El hombre elegante agacha su cabeza y asiente mientras dibuja una sonrisa de lástima por aquella conversación.

-          - ¿Qué pasa, tío? ¿No te gustan esas tías? –dice en un arrebato de confianza el imberbe, de esos que nos dan a todos en lugares como el autobús. Con desconocidos mayormente.
-          - ¿Me lo dices a mí? –Contesta el elegante.
-          - Hombre, claro.
-          - Bueno, es que prefiero a la de la segunda fila.
-          - ¡¿Esa fea?! –Pregunta con asombro el dientes de sable -¡Es feísima!
-          - Es preciosa.
-          - ¡Qué dices! ¡Anda!
-          - Casi siempre tararea música clásica, como a Chopin, Sarasate o Beethoven. Pero ha de trabajar en algo relacionado con la limpieza, pues sus manos tienen un olor a detergente perfumado, lejía y amoníaco. Su voz suena joven, así que aventuro que tendrá mi edad y trabaja de eso para pagarse la carrera de psicología… porque alguna vez la he escuchado repetir en voz baja cosas sobre Skinner y su caja. Ha habido días en los que no le ha importado ofrecer su asiento a otras personas…
-          - Espera, macho. ¿Tú la acosas o qué? –el dientes de sable interrumpe abruptamente.
-          - No. Pero me he encontrado con ella varias veces este último mes. Lo que llevo viviendo aquí.
-          - Es fea, tío. –Dice con cierto aire de soberbia el imberbe- ¿Y dejas de ver buenorras como las de la parte de atrás por fijarte en el orco ese? Anda ya.

El hombre elegante suelta su mano izquierda, que tan firmemente le sostiene en esa zona dedicada a personas en sillas de ruedas, mientras el bus sigue avanzando hacia el Paseo de Las Carmelitas. Sostiene su equilibrio. Dirige su cabeza a mi dirección y la mano busca el botón rojo del Stop. Pide la parada. Suelta una pequeña carcajada y mete su mano en el bolso.

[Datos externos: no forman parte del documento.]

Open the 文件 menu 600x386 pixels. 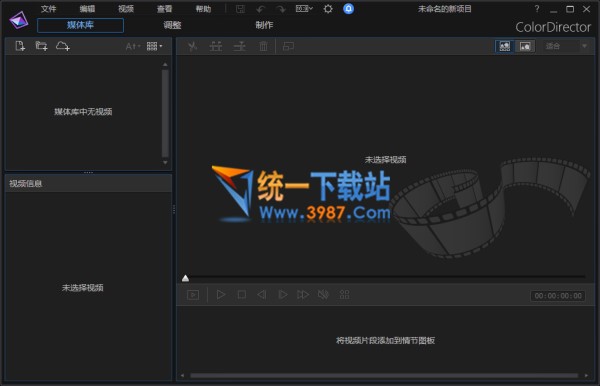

El autobús llega a la parada solicitada y los cuatro (los tres jovenzuelos y éste quien les escribe) llevamos la mirada a su mano derecha. Saca algo de metal y lo despliega. Es un bastón que da en mi zapato. Me pide una disculpa y hace un ademán con su mano izquierda. Se abren las puertas y dice: “Amigos míos. No hace falta ver nada. Ella es simplemente bella y perfecta. Buen día.” Salió como supongo que salían los gladiadores del coliseo. Él ganó… bueno, ganamos todos.